Tytułowy „słuch metafizyczny" to władza poznawcza. Jego posiadacz wcale nie musi być obdarzony słuchem muzycznym ani pamięcią muzyczną. Może się choćby uważać za muzycznego ignoranta, lecz mimo to dostrzegać, iż muzyka darowuje słuchaczowi krótki przebłysk zrozumienia sensu życia.
W muzyce kryje się matematyka, mistyka, tęsknota za odnalezieniem przedustawnego porządku świata, lecz i szaleństwo. Eseje Anny Chęćki prowadzą przez gąszcz muzycznych dreszczy, stawiając drogowskazy, które pomagają uporządkować własne emocje dzięki trwaniu w bezsłownej myśli muzycznej, a równocześnie dowodzą, że niewyrażalne doświadczenie estetyczne można oblec w ściśle przylegającą do niego tkankę słów.

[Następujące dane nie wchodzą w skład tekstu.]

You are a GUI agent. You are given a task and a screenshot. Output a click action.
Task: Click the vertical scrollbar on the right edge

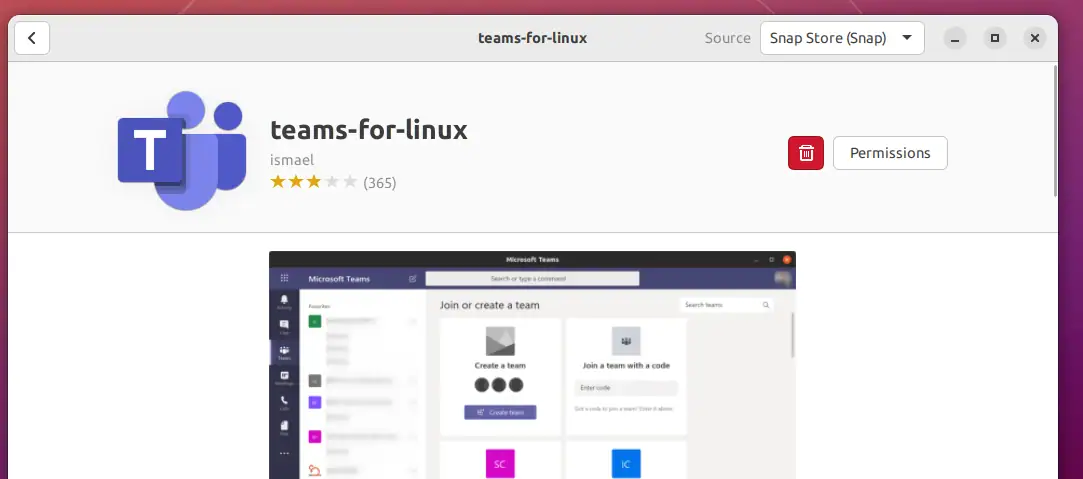[1054, 130]
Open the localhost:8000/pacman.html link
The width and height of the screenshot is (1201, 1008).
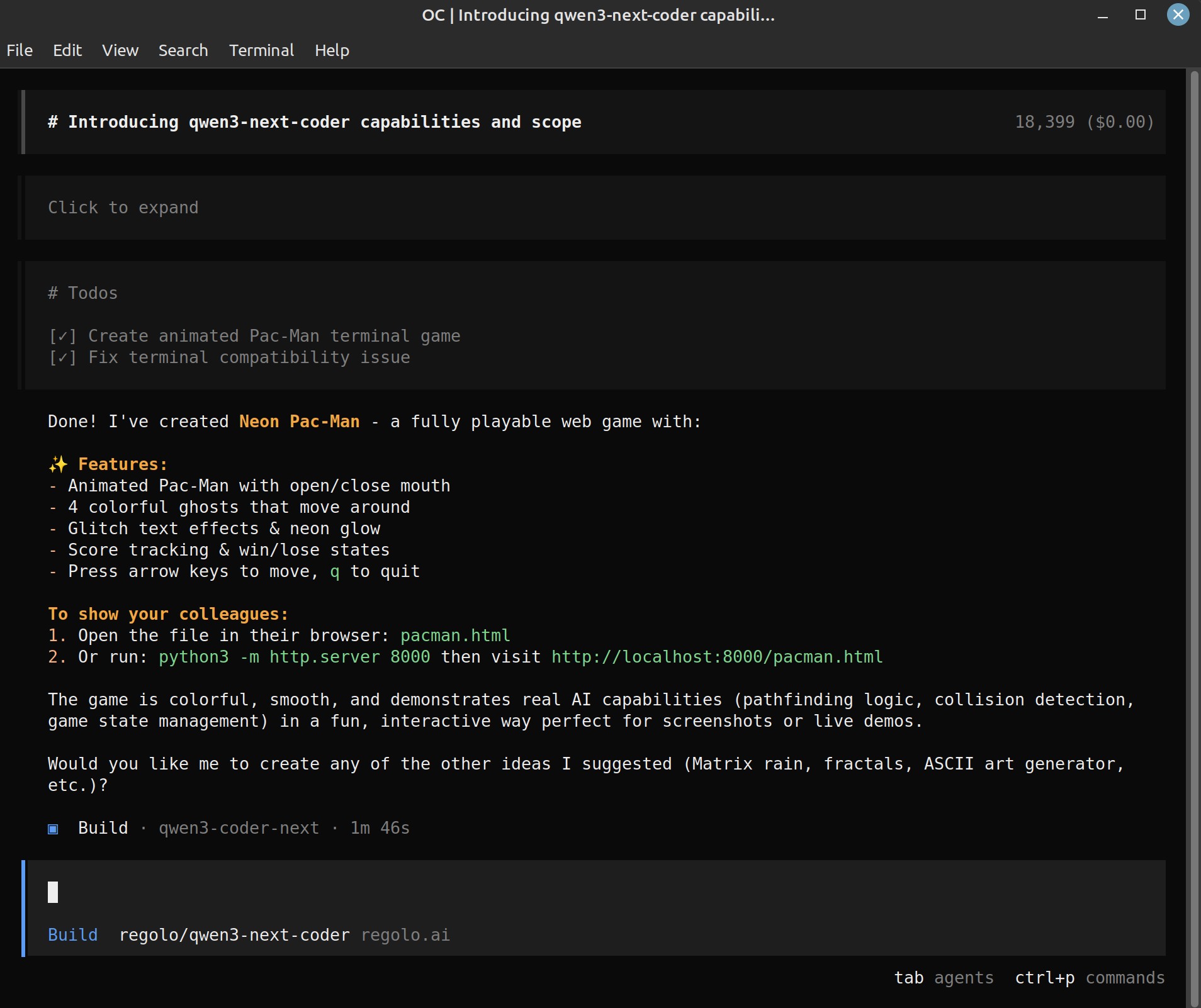click(716, 657)
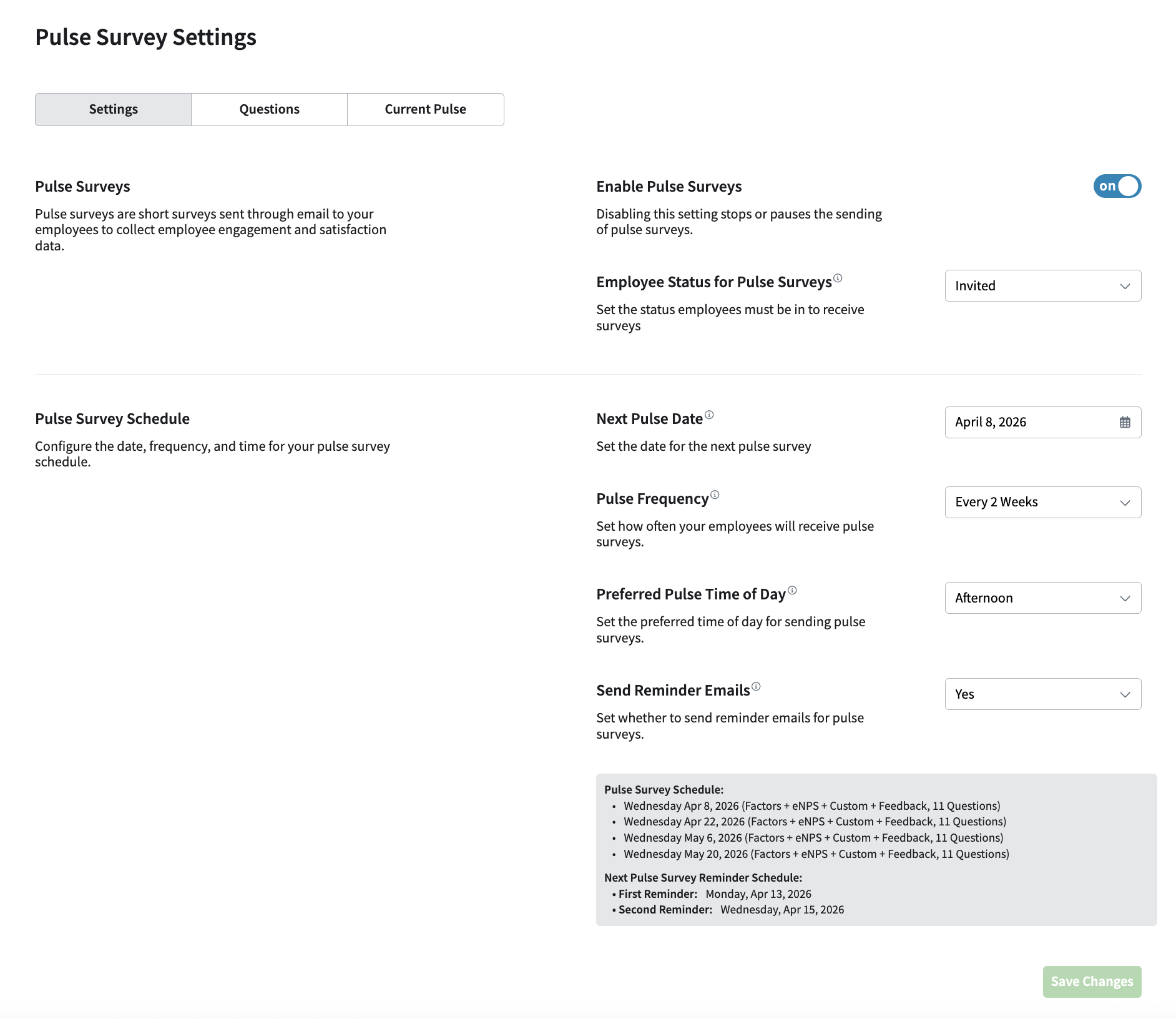
Task: Click info icon next to Next Pulse Date
Action: coord(709,415)
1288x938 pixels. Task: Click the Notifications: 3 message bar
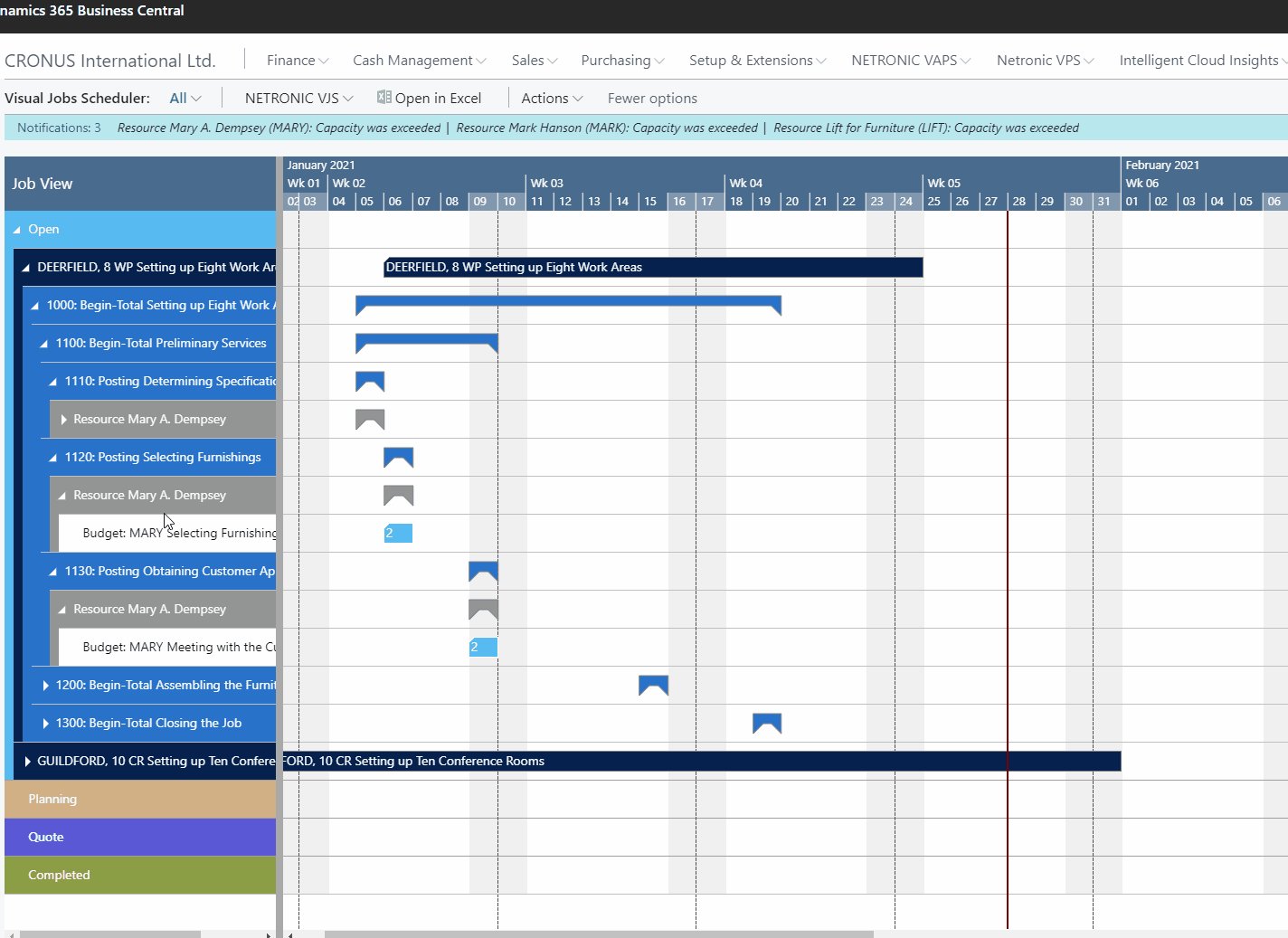click(x=59, y=128)
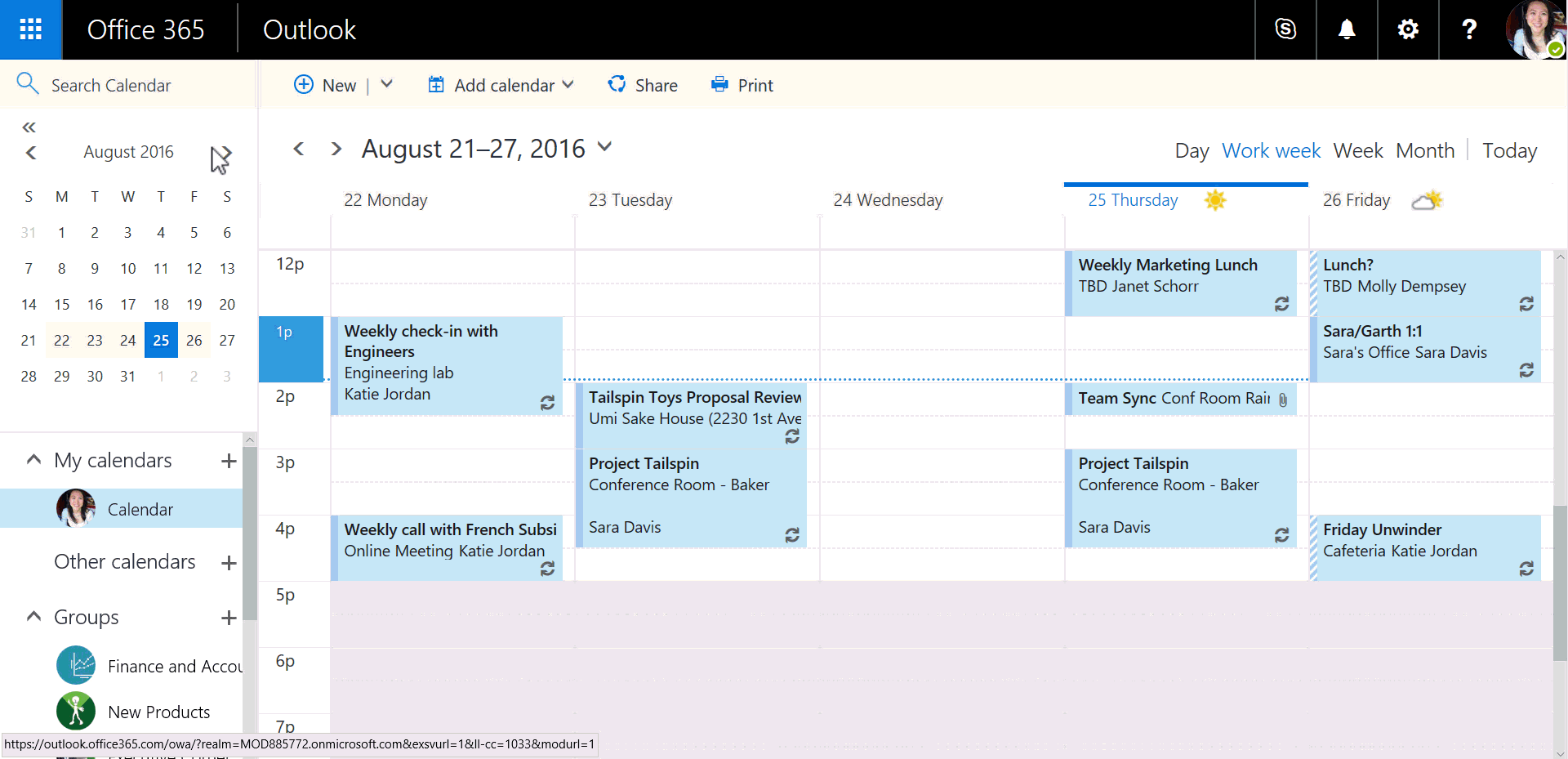
Task: Open Skype from the top bar
Action: point(1285,29)
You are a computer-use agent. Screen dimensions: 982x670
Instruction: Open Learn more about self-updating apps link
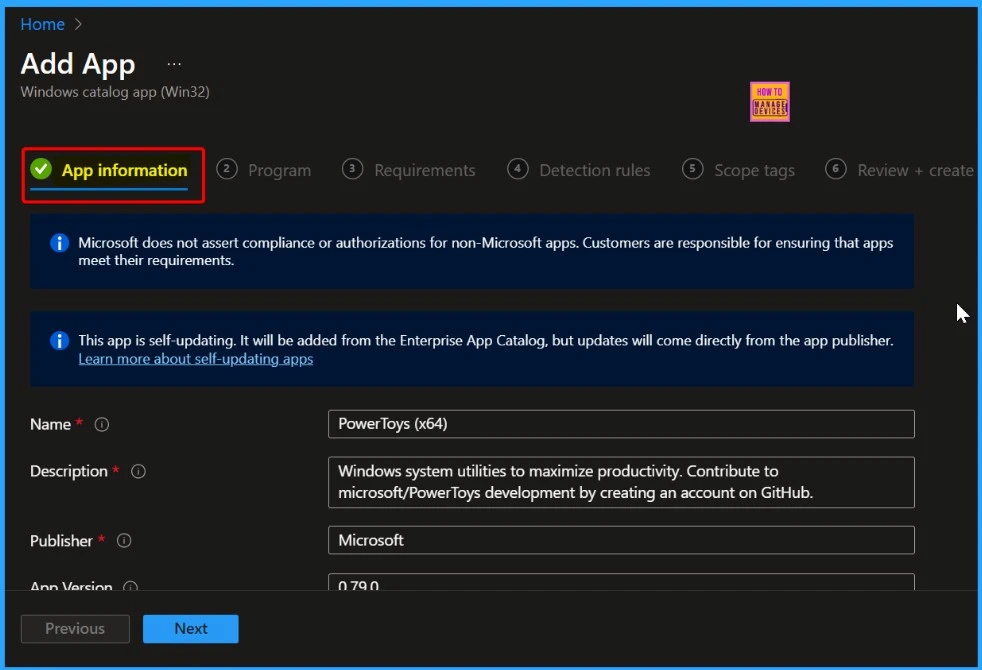(196, 359)
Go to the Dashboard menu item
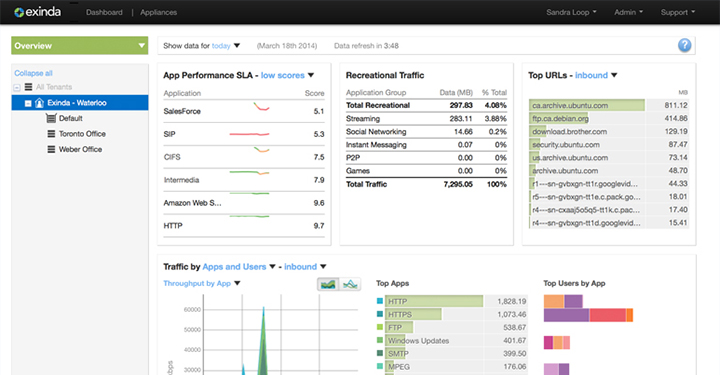Image resolution: width=720 pixels, height=375 pixels. pyautogui.click(x=104, y=12)
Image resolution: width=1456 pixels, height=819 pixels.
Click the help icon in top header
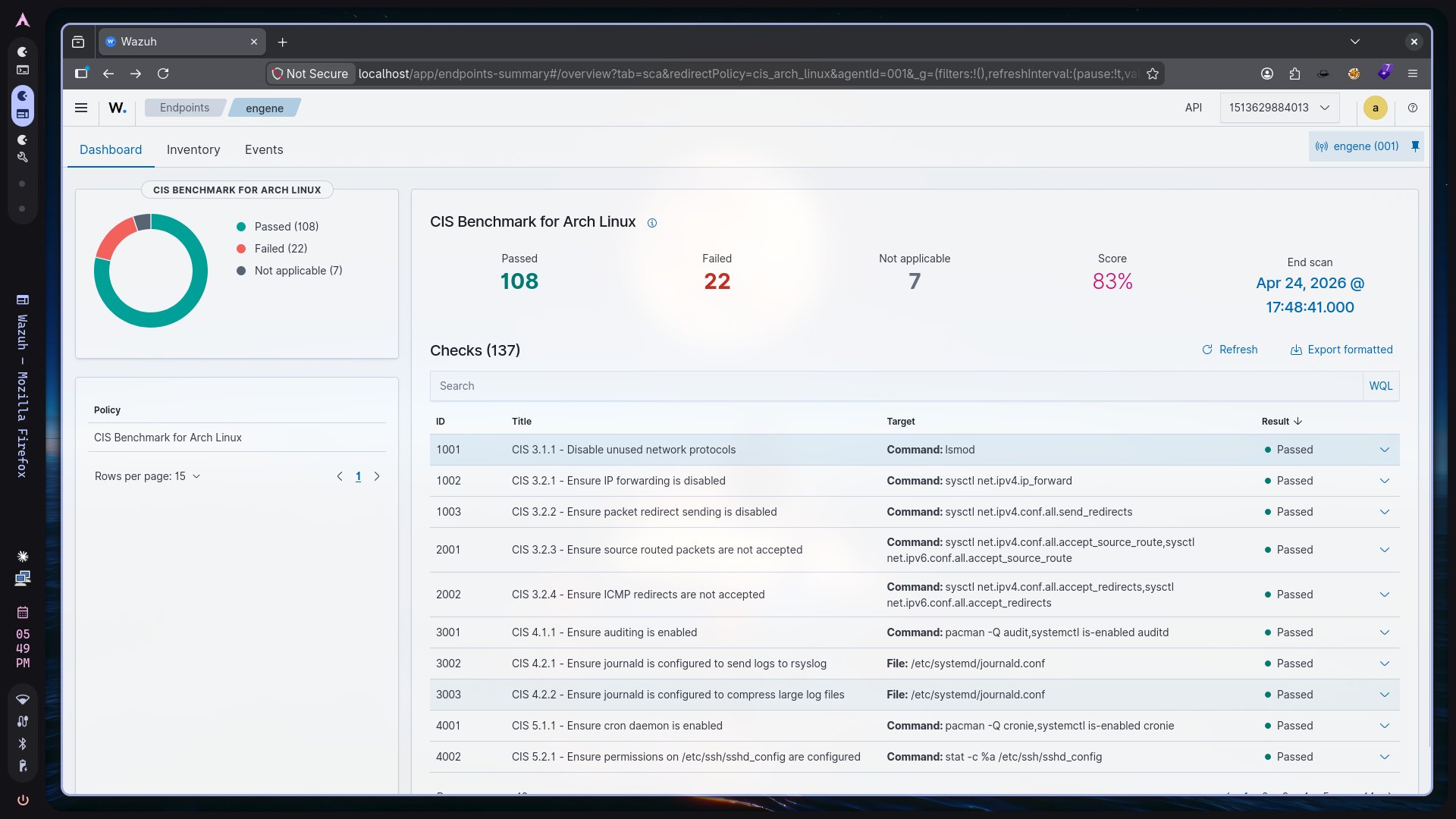coord(1413,108)
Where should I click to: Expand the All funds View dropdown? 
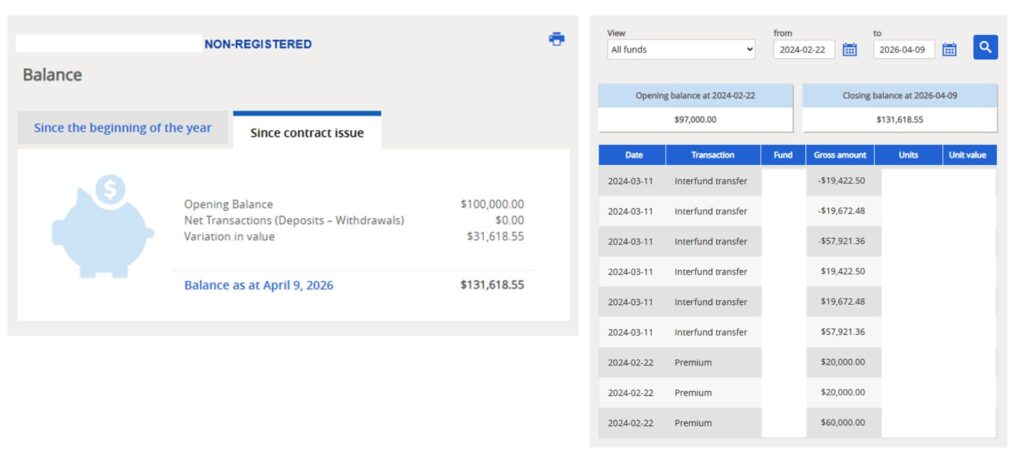click(x=681, y=49)
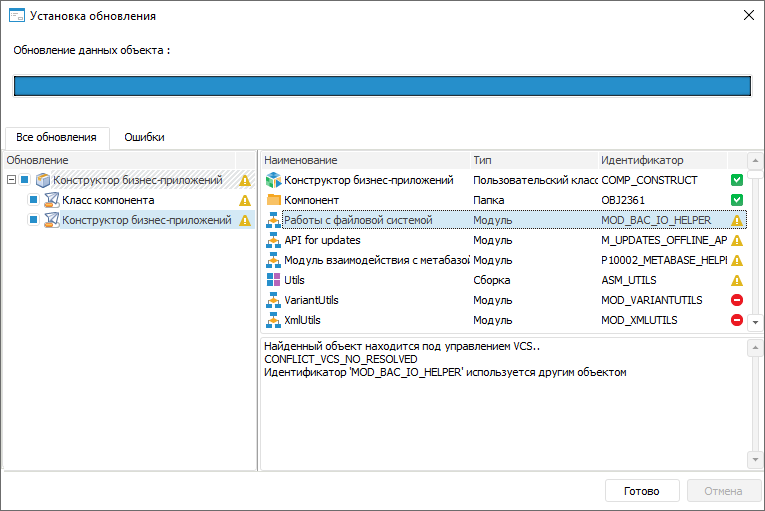Click the Utils assembly icon
Screen dimensions: 765x511
[x=273, y=280]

Autorka polemizuje ze współczesnymi filozofami muzyki, poszukuje równowagi pomiędzy tym, co w sztuce dźwięków drastyczne i gnostyczne, wsłuchuje się w poezję i prozę noszącą ślady metafizycznego nasłuchiwania (jak Podróż zimowa Stanisława Barańczaka czy Buddenbrookowie Tomasza Manna).
Doprowadza do dialogu humanistyki z naukami przyrodniczymi, zastanawiając się nad anatomią muzycznej ekstazy i miłosnym dyskursem neuroprzekaźników. Oddaje także hołd wykonawcom muzyki konwencjonalnej, zajmując się wirtuozerią jako transgresją cielesności, konkursową rywalizacją (Konkurs Chopinowski), a choćby zawodowymi chorobami muzyków.
Diagnozuje kryzys pisania i mówienia o muzyce, oferując Czytelnikom lek na muzykognozę i na estetyczny strach przed lataniem.